** Your goal **
Copy exactly the line containing "You are a computer-use" and all the lines that follow it to the end of the records, minus the pictures.

*** Begin section ***

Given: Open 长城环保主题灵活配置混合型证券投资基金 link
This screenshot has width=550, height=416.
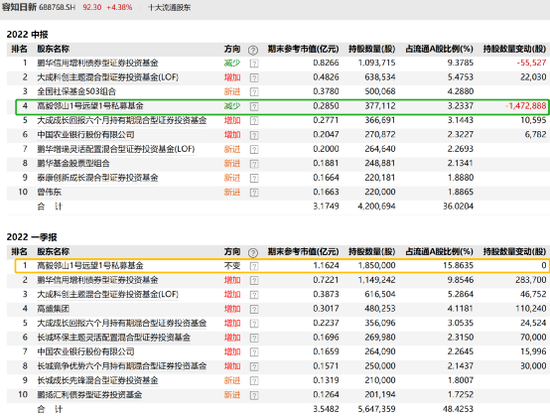Looking at the screenshot, I should [114, 337].
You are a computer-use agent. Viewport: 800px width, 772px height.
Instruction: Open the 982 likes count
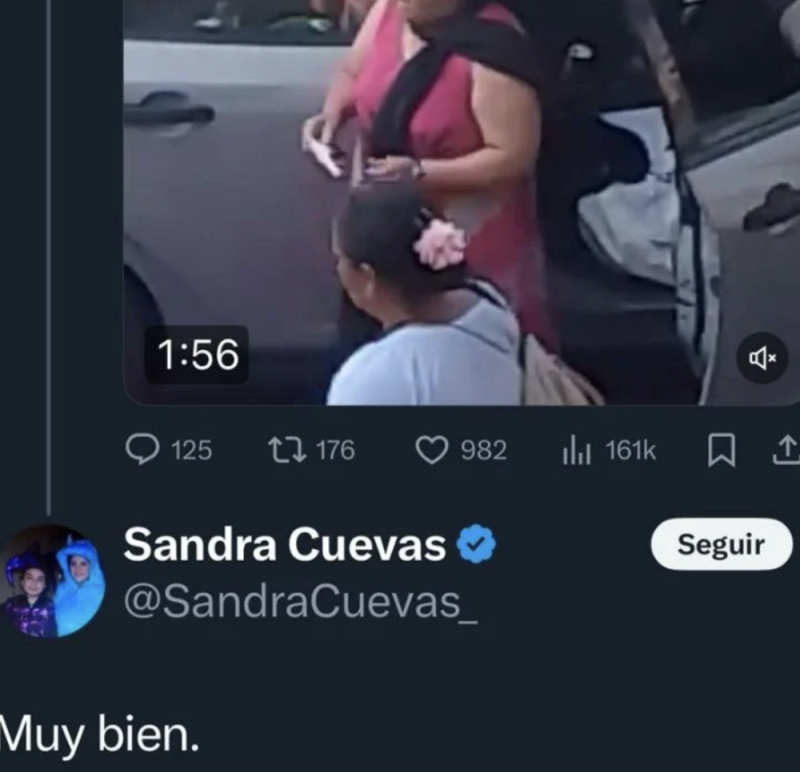coord(484,450)
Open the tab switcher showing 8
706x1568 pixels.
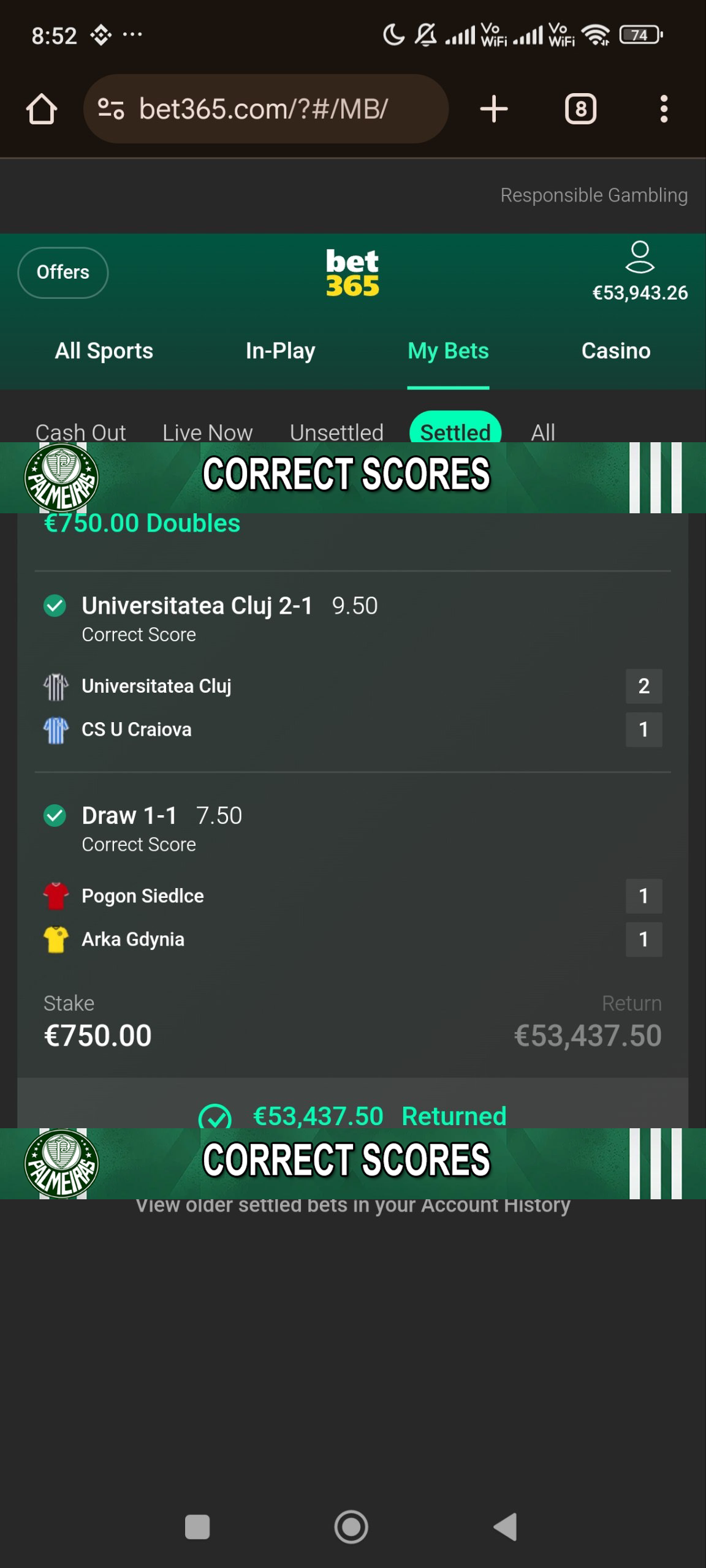tap(580, 109)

*** End section ***

** Output for this task **
You are a computer-use agent. Viewport: 800px width, 772px height.
Instruction: Open the 982 likes count
coord(484,450)
Open the tab switcher showing 8
706x1568 pixels.
tap(580, 109)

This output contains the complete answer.